[Stored items]
★ ★ ★

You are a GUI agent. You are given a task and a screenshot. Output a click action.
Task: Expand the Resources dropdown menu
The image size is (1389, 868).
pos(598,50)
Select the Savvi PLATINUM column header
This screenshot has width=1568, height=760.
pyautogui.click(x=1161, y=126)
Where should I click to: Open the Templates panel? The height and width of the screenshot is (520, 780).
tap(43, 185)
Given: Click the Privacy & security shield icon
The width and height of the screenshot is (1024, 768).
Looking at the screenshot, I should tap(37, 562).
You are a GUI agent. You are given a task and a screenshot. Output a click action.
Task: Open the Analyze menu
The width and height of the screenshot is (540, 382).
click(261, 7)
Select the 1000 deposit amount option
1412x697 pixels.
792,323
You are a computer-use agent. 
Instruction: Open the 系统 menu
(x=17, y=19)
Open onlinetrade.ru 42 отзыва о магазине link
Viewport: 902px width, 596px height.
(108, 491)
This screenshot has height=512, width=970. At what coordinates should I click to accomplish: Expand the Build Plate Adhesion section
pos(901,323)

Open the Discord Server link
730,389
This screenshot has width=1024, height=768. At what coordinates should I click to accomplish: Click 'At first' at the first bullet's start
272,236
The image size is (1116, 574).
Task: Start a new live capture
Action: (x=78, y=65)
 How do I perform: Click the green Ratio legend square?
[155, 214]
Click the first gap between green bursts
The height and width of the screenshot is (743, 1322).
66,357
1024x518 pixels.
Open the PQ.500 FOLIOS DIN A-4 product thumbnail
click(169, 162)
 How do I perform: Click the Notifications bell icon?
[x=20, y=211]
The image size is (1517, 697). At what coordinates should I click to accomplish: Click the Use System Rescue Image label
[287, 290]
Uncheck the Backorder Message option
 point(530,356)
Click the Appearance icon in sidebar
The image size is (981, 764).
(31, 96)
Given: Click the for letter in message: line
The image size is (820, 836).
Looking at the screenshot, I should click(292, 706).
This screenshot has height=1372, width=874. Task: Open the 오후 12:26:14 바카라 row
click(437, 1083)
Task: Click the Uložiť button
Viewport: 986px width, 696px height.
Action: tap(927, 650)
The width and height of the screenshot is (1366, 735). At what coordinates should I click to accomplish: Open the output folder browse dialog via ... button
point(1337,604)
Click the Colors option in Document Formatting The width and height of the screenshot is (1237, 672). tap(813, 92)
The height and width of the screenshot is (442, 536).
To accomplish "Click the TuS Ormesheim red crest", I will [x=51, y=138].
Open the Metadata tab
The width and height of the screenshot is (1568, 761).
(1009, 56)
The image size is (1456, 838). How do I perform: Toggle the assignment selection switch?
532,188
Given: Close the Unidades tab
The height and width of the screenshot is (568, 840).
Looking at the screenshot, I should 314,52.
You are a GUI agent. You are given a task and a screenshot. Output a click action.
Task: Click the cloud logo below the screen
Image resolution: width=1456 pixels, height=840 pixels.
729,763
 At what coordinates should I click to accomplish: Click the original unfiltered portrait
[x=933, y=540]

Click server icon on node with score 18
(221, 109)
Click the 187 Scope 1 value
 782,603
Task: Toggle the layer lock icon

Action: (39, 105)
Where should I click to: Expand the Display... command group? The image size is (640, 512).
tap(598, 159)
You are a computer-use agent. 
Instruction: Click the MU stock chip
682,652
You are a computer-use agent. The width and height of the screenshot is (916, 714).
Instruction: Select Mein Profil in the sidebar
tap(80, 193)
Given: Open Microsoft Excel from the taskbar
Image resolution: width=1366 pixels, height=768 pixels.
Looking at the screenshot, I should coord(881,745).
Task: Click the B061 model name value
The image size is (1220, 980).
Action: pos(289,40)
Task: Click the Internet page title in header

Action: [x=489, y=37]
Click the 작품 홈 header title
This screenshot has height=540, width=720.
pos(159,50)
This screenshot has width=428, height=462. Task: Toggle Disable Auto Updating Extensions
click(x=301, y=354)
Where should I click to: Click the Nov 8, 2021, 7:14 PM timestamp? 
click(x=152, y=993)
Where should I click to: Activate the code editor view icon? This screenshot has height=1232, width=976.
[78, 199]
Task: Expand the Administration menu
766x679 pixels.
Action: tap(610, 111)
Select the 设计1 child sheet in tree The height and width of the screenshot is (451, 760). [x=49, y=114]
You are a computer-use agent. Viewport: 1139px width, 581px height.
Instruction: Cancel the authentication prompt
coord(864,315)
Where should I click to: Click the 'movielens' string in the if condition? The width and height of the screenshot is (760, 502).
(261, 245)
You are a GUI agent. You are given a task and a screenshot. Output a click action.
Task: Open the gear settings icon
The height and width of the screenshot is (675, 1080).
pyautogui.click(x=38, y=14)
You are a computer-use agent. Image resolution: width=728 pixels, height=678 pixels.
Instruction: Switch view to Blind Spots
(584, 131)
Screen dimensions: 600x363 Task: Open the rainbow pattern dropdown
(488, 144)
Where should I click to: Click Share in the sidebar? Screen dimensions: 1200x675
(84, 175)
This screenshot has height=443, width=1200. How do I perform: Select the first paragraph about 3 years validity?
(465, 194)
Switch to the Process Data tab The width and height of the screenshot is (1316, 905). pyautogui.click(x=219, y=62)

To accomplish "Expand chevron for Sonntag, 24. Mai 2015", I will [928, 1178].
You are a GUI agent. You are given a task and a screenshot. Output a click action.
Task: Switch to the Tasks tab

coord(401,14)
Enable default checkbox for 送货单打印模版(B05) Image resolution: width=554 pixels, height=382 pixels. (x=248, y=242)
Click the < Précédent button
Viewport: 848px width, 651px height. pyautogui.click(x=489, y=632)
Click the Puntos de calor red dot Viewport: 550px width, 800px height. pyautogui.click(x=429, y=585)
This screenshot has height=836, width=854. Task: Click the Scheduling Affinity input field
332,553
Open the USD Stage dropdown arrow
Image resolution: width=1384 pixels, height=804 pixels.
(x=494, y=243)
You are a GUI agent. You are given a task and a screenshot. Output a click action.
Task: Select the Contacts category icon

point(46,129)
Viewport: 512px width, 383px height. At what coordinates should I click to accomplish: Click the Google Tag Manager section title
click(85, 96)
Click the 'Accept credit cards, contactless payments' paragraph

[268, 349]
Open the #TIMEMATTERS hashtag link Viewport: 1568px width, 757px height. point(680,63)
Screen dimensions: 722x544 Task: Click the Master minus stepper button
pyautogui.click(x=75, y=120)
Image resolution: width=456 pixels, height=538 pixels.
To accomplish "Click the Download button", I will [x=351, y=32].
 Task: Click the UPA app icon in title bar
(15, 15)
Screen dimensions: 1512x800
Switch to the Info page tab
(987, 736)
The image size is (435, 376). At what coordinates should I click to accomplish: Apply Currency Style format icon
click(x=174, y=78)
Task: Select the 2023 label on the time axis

★ ★ ★

> **Task directions**
All lines of the entries containing the string "will" must be shown in full.

> **Solved exercise**
To accomplish "Click the TuS Ormesheim red crest", I will [x=51, y=138].
To accomplish "Expand chevron for Sonntag, 24. Mai 2015", I will [928, 1178].
To accomplish "Click the Download button", I will [x=351, y=32].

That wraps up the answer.